Idea: Using tournament method. Pair up the elements and compare them. The larger element moves to the next round. Continue this until we find the largest element. The second largest element must be one of the elements that lost to the largest element in each round.

Use merge sort to create a tournament tree. This will take $n - 1$ comparisons to find the largest element.
To find the second largest element, we need to look at the elements that lost to the largest element. The largest element will have competed in $\log_2{n}$ rounds, so there are $\log_2{n}$ candidates for the second largest element.
We can find the largest among these candidates with $\log_2{n} - 1$ comparisons.
Hence, total comparisons made is:

\begin{equation} T(n) = (n - 1) + (\log_2{n} - 1) = n + \log_2{n} - 2 \end{equation}

Python Code Implementation:

def find_second_largest(arr):
    comparisons = {}

    def tournament(arr):
        if len(arr) == 1:
            return arr[0]
        mid = len(arr) // 2
        left_winner = tournament(arr[:mid])
        right_winner = tournament(arr[mid:])
        if left_winner > right_winner:
            comparisons[left_winner] = comparisons.get(left_winner, []) + [right_winner]
            if right_winner in comparisons:
                del comparisons[right_winner]
            return left_winner
        # distinct elements assumption
        else:
            comparisons[right_winner] = comparisons.get(right_winner, []) + [left_winner]
            if left_winner in comparisons:
                del comparisons[left_winner]
            return right_winner

    largest = tournament(arr)
    candidates = comparisons[largest]
    second_largest = max(candidates)

    return second_largest

Proof of correctness

In tournament recursion tree at the last recursion level, we have pairs of elements compared.
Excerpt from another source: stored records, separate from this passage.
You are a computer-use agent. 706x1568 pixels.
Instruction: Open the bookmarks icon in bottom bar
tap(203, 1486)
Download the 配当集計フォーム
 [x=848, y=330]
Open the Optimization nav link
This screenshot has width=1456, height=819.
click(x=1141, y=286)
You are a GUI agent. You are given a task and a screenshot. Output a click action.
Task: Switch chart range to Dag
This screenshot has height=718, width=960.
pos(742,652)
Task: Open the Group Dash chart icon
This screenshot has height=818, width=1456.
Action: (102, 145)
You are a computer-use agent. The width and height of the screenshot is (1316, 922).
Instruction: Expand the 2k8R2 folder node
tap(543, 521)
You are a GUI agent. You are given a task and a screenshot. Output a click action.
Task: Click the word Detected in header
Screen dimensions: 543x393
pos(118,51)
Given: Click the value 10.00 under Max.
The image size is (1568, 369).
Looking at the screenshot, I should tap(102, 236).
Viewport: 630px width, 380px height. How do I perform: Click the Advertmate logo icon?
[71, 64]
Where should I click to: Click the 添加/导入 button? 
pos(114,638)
The larger element from each pair moves up the tree. These moved up elements are the only candidates for the largest element. Is this is not the case then one of the pairs returned the smaller element which contradicts the if-else case. Using induction, we can say that at each level of recursion tree, the larger elements move up and smaller elements are discarded. Hence, at the root of the recursion tree, we have the largest element.
Proof that second largest element is among the elements that lost to the largest element: At each recursion level,
- Case 1: 2nd largest element is paired with largest element. In this case, it loses to the largest element and is among the candidates.
- Case 2: 2nd largest element is paired with some other element. In this case, it wins and moves up the tree. At some later level, or ultimately after the two outermost recursions, it will be paired with the largest element and lose to it. Hence, it will be among the candidates.
At each level of recursion, largest element competes with one element and loses to none. Hence, total no. of candidates for 2nd largest element is $\log_2{n}$ . Finding the largest among these candidates will give us the 2nd largest element in the original array.